Exercise material |

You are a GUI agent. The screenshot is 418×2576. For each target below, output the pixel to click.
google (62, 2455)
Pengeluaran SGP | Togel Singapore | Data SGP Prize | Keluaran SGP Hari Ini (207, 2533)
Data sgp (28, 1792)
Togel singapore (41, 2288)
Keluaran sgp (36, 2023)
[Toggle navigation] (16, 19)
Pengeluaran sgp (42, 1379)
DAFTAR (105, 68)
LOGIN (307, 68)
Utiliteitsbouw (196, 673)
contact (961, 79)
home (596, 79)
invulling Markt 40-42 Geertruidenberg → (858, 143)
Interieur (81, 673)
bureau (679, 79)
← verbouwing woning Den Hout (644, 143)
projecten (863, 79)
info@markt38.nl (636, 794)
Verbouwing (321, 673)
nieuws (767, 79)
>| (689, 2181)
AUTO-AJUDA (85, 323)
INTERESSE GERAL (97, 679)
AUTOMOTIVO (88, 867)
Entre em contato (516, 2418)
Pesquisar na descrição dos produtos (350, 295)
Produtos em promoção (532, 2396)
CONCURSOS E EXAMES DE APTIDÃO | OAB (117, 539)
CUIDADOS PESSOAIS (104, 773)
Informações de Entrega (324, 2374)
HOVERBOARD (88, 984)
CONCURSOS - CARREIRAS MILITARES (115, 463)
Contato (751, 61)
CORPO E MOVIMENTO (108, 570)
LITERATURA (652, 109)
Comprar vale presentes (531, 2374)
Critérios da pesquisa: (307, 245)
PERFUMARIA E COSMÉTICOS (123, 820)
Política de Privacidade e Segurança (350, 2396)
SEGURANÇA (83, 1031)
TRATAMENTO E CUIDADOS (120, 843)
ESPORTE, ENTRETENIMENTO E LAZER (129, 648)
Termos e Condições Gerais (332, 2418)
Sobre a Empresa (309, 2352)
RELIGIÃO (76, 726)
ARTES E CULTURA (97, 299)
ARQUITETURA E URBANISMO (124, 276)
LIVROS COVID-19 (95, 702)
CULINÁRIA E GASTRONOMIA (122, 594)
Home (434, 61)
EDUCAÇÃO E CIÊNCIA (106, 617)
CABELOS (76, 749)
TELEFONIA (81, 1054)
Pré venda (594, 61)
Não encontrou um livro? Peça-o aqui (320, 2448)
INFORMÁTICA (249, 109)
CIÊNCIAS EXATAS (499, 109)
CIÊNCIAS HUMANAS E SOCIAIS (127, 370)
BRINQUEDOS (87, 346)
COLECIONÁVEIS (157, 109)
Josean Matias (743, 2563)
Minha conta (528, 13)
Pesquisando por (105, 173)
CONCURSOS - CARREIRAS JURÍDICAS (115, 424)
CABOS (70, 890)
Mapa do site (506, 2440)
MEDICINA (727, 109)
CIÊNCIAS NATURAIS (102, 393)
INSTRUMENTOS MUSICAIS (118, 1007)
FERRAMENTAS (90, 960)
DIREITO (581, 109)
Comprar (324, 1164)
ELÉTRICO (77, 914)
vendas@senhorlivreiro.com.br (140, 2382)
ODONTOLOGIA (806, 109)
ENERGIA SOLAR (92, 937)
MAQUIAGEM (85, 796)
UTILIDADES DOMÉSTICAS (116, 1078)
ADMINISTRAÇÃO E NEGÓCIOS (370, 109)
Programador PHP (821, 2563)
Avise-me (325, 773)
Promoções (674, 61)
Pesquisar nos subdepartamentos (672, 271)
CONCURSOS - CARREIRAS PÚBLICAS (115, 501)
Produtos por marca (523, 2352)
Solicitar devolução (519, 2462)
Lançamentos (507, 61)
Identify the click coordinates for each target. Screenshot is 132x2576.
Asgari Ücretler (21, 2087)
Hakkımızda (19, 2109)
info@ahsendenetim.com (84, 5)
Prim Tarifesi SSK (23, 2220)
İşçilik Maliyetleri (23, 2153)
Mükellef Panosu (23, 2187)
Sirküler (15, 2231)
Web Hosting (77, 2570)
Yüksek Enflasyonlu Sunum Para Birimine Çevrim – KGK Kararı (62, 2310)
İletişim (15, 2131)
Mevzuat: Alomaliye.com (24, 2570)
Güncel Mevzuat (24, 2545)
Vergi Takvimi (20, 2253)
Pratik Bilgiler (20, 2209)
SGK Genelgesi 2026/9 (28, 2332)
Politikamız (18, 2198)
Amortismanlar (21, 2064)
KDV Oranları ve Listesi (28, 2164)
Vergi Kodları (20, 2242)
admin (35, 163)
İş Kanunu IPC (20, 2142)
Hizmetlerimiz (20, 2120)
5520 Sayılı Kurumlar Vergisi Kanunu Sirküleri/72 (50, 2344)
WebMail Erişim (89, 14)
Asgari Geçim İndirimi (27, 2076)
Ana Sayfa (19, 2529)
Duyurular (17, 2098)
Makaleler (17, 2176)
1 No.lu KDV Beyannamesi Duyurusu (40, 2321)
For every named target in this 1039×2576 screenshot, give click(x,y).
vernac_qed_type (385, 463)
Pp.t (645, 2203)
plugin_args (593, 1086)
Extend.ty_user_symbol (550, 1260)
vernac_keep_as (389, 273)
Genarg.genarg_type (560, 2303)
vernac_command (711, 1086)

Aim |
Rewrite all of the entries above as a numbered list, skipping any blank lines.

Answer below |
1. You are a GUI agent. The screenshot is 418×2576. For each target below, output the pixel to click.
2. google (62, 2455)
3. Pengeluaran SGP | Togel Singapore | Data SGP Prize | Keluaran SGP Hari Ini (207, 2533)
4. Data sgp (28, 1792)
5. Togel singapore (41, 2288)
6. Keluaran sgp (36, 2023)
7. [Toggle navigation] (16, 19)
8. Pengeluaran sgp (42, 1379)
9. DAFTAR (105, 68)
10. LOGIN (307, 68)
11. Utiliteitsbouw (196, 673)
12. contact (961, 79)
13. home (596, 79)
14. invulling Markt 40-42 Geertruidenberg → (858, 143)
15. Interieur (81, 673)
16. bureau (679, 79)
17. ← verbouwing woning Den Hout (644, 143)
18. projecten (863, 79)
19. info@markt38.nl (636, 794)
20. Verbouwing (321, 673)
21. nieuws (767, 79)
22. >| (689, 2181)
23. AUTO-AJUDA (85, 323)
24. INTERESSE GERAL (97, 679)
25. AUTOMOTIVO (88, 867)
26. Entre em contato (516, 2418)
27. Pesquisar na descrição dos produtos (350, 295)
28. Produtos em promoção (532, 2396)
29. CONCURSOS E EXAMES DE APTIDÃO | OAB (117, 539)
30. CUIDADOS PESSOAIS (104, 773)
31. Informações de Entrega (324, 2374)
32. HOVERBOARD (88, 984)
33. CONCURSOS - CARREIRAS MILITARES (115, 463)
34. Contato (751, 61)
35. CORPO E MOVIMENTO (108, 570)
36. LITERATURA (652, 109)
37. Comprar vale presentes (531, 2374)
38. Critérios da pesquisa: (307, 245)
39. PERFUMARIA E COSMÉTICOS (123, 820)
40. Política de Privacidade e Segurança (350, 2396)
41. SEGURANÇA (83, 1031)
42. TRATAMENTO E CUIDADOS (120, 843)
43. ESPORTE, ENTRETENIMENTO E LAZER (129, 648)
44. Termos e Condições Gerais (332, 2418)
45. Sobre a Empresa (309, 2352)
46. RELIGIÃO (76, 726)
47. ARTES E CULTURA (97, 299)
48. ARQUITETURA E URBANISMO (124, 276)
49. LIVROS COVID-19 (95, 702)
50. CULINÁRIA E GASTRONOMIA (122, 594)
51. Home (434, 61)
52. EDUCAÇÃO E CIÊNCIA (106, 617)
53. CABELOS (76, 749)
54. TELEFONIA (81, 1054)
55. Pré venda (594, 61)
56. Não encontrou um livro? Peça-o aqui (320, 2448)
57. INFORMÁTICA (249, 109)
58. CIÊNCIAS EXATAS (499, 109)
59. CIÊNCIAS HUMANAS E SOCIAIS (127, 370)
60. BRINQUEDOS (87, 346)
61. COLECIONÁVEIS (157, 109)
62. Josean Matias (743, 2563)
63. Minha conta (528, 13)
64. Pesquisando por (105, 173)
65. CONCURSOS - CARREIRAS JURÍDICAS (115, 424)
66. CABOS (70, 890)
67. Mapa do site (506, 2440)
68. MEDICINA (727, 109)
69. CIÊNCIAS NATURAIS (102, 393)
70. INSTRUMENTOS MUSICAIS (118, 1007)
71. FERRAMENTAS (90, 960)
72. DIREITO (581, 109)
73. Comprar (324, 1164)
74. ELÉTRICO (77, 914)
75. vendas@senhorlivreiro.com.br (140, 2382)
76. ODONTOLOGIA (806, 109)
77. ENERGIA SOLAR (92, 937)
78. MAQUIAGEM (85, 796)
79. UTILIDADES DOMÉSTICAS (116, 1078)
80. ADMINISTRAÇÃO E NEGÓCIOS (370, 109)
81. Programador PHP (821, 2563)
82. Avise-me (325, 773)
83. Promoções (674, 61)
84. Pesquisar nos subdepartamentos (672, 271)
85. CONCURSOS - CARREIRAS PÚBLICAS (115, 501)
86. Produtos por marca (523, 2352)
87. Solicitar devolução (519, 2462)
88. Lançamentos (507, 61)
89. Identify the click coordinates for each target. Screenshot is 132x2576.
90. Asgari Ücretler (21, 2087)
91. Hakkımızda (19, 2109)
92. info@ahsendenetim.com (84, 5)
93. Prim Tarifesi SSK (23, 2220)
94. İşçilik Maliyetleri (23, 2153)
95. Mükellef Panosu (23, 2187)
96. Sirküler (15, 2231)
97. Web Hosting (77, 2570)
98. Yüksek Enflasyonlu Sunum Para Birimine Çevrim – KGK Kararı (62, 2310)
99. İletişim (15, 2131)
100. Mevzuat: Alomaliye.com (24, 2570)
101. Güncel Mevzuat (24, 2545)
102. Vergi Takvimi (20, 2253)
103. Pratik Bilgiler (20, 2209)
104. SGK Genelgesi 2026/9 (28, 2332)
105. Politikamız (18, 2198)
106. Amortismanlar (21, 2064)
107. KDV Oranları ve Listesi (28, 2164)
108. Vergi Kodları (20, 2242)
109. admin (35, 163)
110. İş Kanunu IPC (20, 2142)
111. Hizmetlerimiz (20, 2120)
112. 5520 Sayılı Kurumlar Vergisi Kanunu Sirküleri/72 (50, 2344)
113. WebMail Erişim (89, 14)
114. Asgari Geçim İndirimi (27, 2076)
115. Ana Sayfa (19, 2529)
116. Duyurular (17, 2098)
117. Makaleler (17, 2176)
118. 1 No.lu KDV Beyannamesi Duyurusu (40, 2321)
119. For every named target in this 1039×2576 screenshot, give click(x,y).
120. vernac_qed_type (385, 463)
121. Pp.t (645, 2203)
122. plugin_args (593, 1086)
123. Extend.ty_user_symbol (550, 1260)
124. vernac_keep_as (389, 273)
125. Genarg.genarg_type (560, 2303)
126. vernac_command (711, 1086)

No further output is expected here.